WHAT YOU ARE ASKED TO DO. Reproduce word for word the part of the polymyositis account starting at "This began a" and ending at "before dropping it.".

QUOTED PASSAGE.
________________________________________

Polymyositis

Dex 2002 USA

In April of 2002, I developed a bout of nausea that was unlike any other I’d experienced, leading to whole body weakness and a host of feelings that I can’t really describe and shudder to remember. That evening I had a seizure and passed out trying to get to the bathroom. Everything went haywire and I was in bed for a week.

This began a long, tortuous, isolated and frightening path to wellness. I had a laundry list of symptoms that doctors (especially HMO doctors I had at the time) shrugged off or could not explain; one simply told me I’d just feel like this forever and to look into disability. Needless to say it took great effort on my part, in my brain-fogged and weakened condition, to do research and figure out what I had. It went from Reiter’s syndrome to Giullaine-Barre, then fibromyalgia and chronic fatigue, and then a few more things I don’t remember. I found the New Arthritis Breakthrough and its conclusions sounded reasonable to me. Along with online research I managed to get a sympathetic HMO doctor to give me minocycline, which, for whatever reason, I only took for six months or so before dropping it.

________________________________________

INFORMATION PROVIDED.
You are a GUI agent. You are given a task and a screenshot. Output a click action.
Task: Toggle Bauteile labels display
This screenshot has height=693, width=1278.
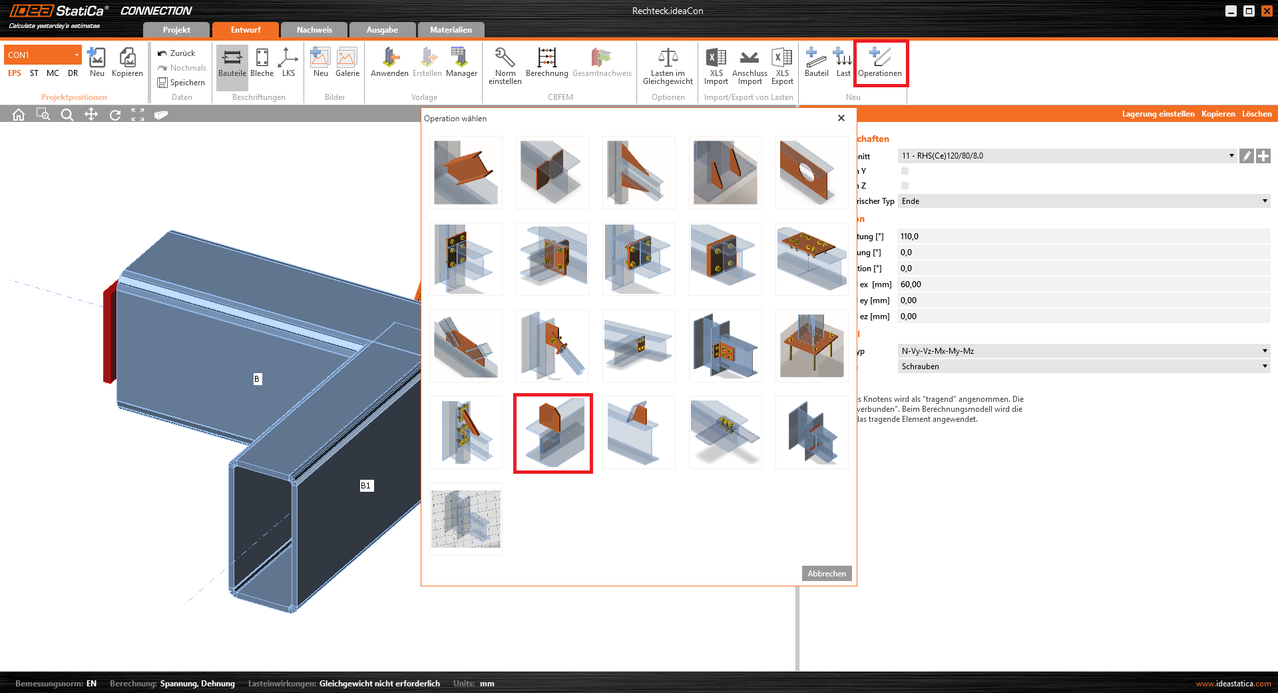tap(232, 63)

________________________________________

ANSWER TO THE PROBLEM.
This began a long, tortuous, isolated and frightening path to wellness. I had a laundry list of symptoms that doctors (especially HMO doctors I had at the time) shrugged off or could not explain; one simply told me I’d just feel like this forever and to look into disability. Needless to say it took great effort on my part, in my brain-fogged and weakened condition, to do research and figure out what I had. It went from Reiter’s syndrome to Giullaine-Barre, then fibromyalgia and chronic fatigue, and then a few more things I don’t remember. I found the New Arthritis Breakthrough and its conclusions sounded reasonable to me. Along with online research I managed to get a sympathetic HMO doctor to give me minocycline, which, for whatever reason, I only took for six months or so before dropping it.